La mostra, ideata da Annie Cohen-Solal, organizzata dalla Fondazione Roma in collaborazionecon Marsilio Arte, si realizza inoltre grazie alla collaborazione con il Musée national Picasso-Paris, principale prestatore, il Palais de la Porte Dorée, il Museu Picasso Barcelona, il Musée Picasso di Antibes, il Musée Magnelli – Musée de la céramique di Vallauris e importanti e storiche collezioni private europee, la mostra presenterà più di 100 opere dell’artista, oltre a documenti, fotografie, lettere e video: un progetto che si arricchisce – per la terza tappa italiana dopo Palazzo Reale di Milano e Palazzo Te a Mantova – di un nucleo di opere inedite, selezionate dalla curatrice esclusivamente per il percorso espositivo di Palazzo Cipolla (fonte: museodelcorso.com).

Non solo una mostra ma una celebrazione-evento tutta intenta a mostrare il Picasso uomo, alle prese con una delle questioni culturali più comuni al genere umano, in qualunque tempo e parte del mondo: Picasso migrante: un uomo e un artista messo ai taciuti confini di luoghi e spazi che lo riconoscono come: straniero.

La condizione di ”straniero” e i fatti culturali e sociali che ne conseguono sono tristemente affollati e vissuti anche in questi tempi contemporanei.
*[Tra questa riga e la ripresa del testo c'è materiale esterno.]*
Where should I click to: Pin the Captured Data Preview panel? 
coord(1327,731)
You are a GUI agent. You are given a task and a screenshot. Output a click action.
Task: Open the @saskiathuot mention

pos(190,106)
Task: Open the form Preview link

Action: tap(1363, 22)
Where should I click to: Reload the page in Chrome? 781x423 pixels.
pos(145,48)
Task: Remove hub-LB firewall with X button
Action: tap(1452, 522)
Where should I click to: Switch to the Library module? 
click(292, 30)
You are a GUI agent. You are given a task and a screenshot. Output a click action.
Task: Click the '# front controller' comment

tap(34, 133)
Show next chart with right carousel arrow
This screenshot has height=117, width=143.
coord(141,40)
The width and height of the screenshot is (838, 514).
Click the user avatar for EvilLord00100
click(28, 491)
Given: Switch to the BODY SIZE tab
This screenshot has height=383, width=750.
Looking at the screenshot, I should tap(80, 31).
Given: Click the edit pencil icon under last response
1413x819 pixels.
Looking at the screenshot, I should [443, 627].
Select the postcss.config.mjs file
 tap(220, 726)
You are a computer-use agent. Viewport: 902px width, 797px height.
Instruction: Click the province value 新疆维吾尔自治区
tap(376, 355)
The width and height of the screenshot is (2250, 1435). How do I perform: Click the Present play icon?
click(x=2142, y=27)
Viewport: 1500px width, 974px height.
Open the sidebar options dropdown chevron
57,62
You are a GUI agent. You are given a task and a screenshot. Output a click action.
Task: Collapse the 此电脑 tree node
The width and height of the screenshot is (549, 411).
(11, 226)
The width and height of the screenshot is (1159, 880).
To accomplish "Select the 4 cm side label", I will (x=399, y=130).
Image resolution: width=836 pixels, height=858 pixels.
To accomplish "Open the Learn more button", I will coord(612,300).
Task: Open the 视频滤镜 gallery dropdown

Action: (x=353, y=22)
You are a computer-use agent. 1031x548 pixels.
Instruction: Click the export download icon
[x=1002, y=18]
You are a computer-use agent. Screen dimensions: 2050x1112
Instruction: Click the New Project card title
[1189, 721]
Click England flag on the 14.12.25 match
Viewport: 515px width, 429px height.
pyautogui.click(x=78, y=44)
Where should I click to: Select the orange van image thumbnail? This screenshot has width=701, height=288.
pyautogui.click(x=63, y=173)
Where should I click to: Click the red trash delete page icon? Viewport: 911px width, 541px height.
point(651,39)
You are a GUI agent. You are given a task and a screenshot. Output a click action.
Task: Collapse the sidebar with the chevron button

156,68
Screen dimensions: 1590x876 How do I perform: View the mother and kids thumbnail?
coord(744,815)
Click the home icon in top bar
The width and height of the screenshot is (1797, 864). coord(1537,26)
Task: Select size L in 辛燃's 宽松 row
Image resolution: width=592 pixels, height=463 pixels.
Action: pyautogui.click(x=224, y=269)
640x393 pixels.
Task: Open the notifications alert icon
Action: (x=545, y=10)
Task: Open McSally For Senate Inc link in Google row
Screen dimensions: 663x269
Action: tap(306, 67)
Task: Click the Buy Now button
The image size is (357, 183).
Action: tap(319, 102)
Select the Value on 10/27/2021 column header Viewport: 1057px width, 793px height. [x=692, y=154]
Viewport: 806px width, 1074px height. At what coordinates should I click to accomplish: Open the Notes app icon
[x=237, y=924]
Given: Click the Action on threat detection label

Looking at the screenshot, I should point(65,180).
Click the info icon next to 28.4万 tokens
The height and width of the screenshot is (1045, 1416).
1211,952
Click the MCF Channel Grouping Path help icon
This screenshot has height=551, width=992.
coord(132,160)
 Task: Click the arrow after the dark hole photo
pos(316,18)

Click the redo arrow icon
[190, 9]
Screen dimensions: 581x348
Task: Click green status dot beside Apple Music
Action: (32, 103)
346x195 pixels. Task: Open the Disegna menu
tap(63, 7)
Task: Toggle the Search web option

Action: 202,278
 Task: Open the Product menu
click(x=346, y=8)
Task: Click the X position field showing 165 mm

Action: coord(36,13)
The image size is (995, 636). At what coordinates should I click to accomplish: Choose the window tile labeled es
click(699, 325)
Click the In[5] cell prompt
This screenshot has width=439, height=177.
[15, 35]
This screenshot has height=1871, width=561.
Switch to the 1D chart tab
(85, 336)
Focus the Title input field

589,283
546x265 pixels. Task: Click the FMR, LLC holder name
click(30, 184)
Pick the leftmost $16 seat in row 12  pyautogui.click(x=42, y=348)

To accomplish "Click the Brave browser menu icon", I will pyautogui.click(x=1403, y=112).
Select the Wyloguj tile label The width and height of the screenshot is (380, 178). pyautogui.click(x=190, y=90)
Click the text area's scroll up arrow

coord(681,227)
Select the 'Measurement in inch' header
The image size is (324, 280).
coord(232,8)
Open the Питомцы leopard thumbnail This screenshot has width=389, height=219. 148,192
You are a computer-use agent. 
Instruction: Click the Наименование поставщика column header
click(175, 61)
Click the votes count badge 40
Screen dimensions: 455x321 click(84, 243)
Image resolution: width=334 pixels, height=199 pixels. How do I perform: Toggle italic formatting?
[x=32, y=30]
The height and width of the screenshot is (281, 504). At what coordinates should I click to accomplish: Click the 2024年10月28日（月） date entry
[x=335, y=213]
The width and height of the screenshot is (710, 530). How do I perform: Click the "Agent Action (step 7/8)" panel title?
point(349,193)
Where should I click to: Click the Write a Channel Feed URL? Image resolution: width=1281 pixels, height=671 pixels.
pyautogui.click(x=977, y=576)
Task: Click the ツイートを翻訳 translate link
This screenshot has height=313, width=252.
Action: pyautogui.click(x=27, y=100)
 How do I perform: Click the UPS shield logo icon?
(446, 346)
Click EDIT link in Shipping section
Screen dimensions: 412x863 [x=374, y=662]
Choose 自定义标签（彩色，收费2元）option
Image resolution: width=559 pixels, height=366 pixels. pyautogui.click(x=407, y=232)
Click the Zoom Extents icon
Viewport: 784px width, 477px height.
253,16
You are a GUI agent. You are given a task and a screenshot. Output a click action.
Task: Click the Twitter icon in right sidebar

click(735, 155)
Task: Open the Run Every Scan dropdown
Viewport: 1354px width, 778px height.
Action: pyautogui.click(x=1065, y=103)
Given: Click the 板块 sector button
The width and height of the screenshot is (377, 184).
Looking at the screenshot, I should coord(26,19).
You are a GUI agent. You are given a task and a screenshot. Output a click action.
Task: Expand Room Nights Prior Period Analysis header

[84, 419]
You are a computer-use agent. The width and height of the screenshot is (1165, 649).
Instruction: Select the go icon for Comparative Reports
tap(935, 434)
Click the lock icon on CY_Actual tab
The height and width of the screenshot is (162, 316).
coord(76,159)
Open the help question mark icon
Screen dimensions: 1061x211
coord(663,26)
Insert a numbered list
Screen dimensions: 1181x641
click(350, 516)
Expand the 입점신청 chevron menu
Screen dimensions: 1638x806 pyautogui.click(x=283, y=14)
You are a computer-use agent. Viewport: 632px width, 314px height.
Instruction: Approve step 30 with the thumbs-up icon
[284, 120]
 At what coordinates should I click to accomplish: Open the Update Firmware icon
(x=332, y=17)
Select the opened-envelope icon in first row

La mostra pare essere nient’altro che una eco che documenta attaverso, una narrazione semplice e lineare, la condizione umana di Picasso che si riflette sulla sua opera e che fa dell’opera stessa una riflessione del mondo e dell’uomo, spesso vittima, di una società  perseguitante.

Pablo Picasso nasce il 25 ottobre 1881 a Malaga, in Spagna, e quando morirà, nell’anno 1973, in Francia, sarà lui a scegliere di restare straniero, non morirà da francese perchè Mougins sarà solo un pezzo di terra qualunque.

La sua storia (personale e individuale) fanno della sua arte una necessità personale e un’esperienza collettiva capace di mostrare un uomo maltrattato e messo all’angolo dalle istituzioni che dimenticano di esserci per tutelare l’indivuo e non per costruirgli addosso un muro di cemento capace di confinarlo ovunque la burocrazia voglia.

Tra i corridoi del Palazzo Cipolla conosciamo l’uomo Picasso: la vulnerabilità umana; la visione politica e la poetica, la sua ricerca artistica espressa nelle sue opere e raccontate nei documenti e nelle lettere, nelle fotografie e i nei video, in totale un centinaio, il ruolo sociale e l’impegno civile sono, non solo evidenti, ma emergono lì ovunque lui stesso sia stato. In ogni luogo e forma di sé.

La Mostra si apre con L’Adolescentopera di collezione privata, che Picasso dipinge a Parigi nel 1969, a ottantotto anni, solo quattro anni prima del  compiersi della sua vita, e termina con un documento video, voluto da suo figlio Claude, che mostra le sue case e i suoi studi, così come erano e così come li aveva lasciati attraversati dalla sua produzione artistica infinita.